PROVIDED RECORDS:
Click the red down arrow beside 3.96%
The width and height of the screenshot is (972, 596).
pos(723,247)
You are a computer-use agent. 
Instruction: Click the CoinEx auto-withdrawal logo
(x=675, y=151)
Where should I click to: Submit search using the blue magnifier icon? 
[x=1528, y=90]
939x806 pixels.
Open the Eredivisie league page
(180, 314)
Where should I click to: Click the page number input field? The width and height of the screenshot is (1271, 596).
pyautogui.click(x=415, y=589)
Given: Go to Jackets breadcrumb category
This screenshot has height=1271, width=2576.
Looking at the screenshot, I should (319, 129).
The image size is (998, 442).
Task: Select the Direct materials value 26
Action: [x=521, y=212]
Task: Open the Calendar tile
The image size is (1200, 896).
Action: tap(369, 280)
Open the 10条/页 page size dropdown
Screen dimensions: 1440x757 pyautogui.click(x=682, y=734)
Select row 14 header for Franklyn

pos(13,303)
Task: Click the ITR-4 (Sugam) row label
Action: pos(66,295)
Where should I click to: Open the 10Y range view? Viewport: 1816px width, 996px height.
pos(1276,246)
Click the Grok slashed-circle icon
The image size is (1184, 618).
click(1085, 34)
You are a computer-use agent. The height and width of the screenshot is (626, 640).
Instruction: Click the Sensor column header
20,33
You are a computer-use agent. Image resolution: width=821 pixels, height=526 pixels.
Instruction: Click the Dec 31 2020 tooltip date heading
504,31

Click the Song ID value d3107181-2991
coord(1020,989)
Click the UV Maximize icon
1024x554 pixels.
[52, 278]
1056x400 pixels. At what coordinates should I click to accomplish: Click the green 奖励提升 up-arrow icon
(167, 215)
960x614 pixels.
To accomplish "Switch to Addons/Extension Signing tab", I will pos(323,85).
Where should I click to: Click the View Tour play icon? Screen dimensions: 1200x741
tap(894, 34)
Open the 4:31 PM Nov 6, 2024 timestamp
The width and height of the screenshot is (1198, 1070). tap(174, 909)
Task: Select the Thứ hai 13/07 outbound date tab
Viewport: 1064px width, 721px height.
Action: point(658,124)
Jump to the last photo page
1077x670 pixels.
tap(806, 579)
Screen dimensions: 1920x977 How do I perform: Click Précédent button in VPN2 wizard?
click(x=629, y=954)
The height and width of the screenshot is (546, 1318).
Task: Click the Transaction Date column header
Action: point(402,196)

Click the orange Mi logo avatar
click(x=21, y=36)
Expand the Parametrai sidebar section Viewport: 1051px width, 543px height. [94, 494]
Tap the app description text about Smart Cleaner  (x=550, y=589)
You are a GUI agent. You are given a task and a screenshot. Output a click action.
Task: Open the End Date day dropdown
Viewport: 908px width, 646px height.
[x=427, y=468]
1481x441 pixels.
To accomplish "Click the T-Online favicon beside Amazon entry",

TASK TO COMPLETE: The lines to quote run from the one containing "Click the orange Mi logo avatar" through the final line of the material above; please give them exactly, both ends included, and nothing else.

EXPECTED ANSWER:
Click the orange Mi logo avatar
click(x=21, y=36)
Expand the Parametrai sidebar section Viewport: 1051px width, 543px height. [94, 494]
Tap the app description text about Smart Cleaner  (x=550, y=589)
You are a GUI agent. You are given a task and a screenshot. Output a click action.
Task: Open the End Date day dropdown
Viewport: 908px width, 646px height.
[x=427, y=468]
1481x441 pixels.
To accomplish "Click the T-Online favicon beside Amazon entry",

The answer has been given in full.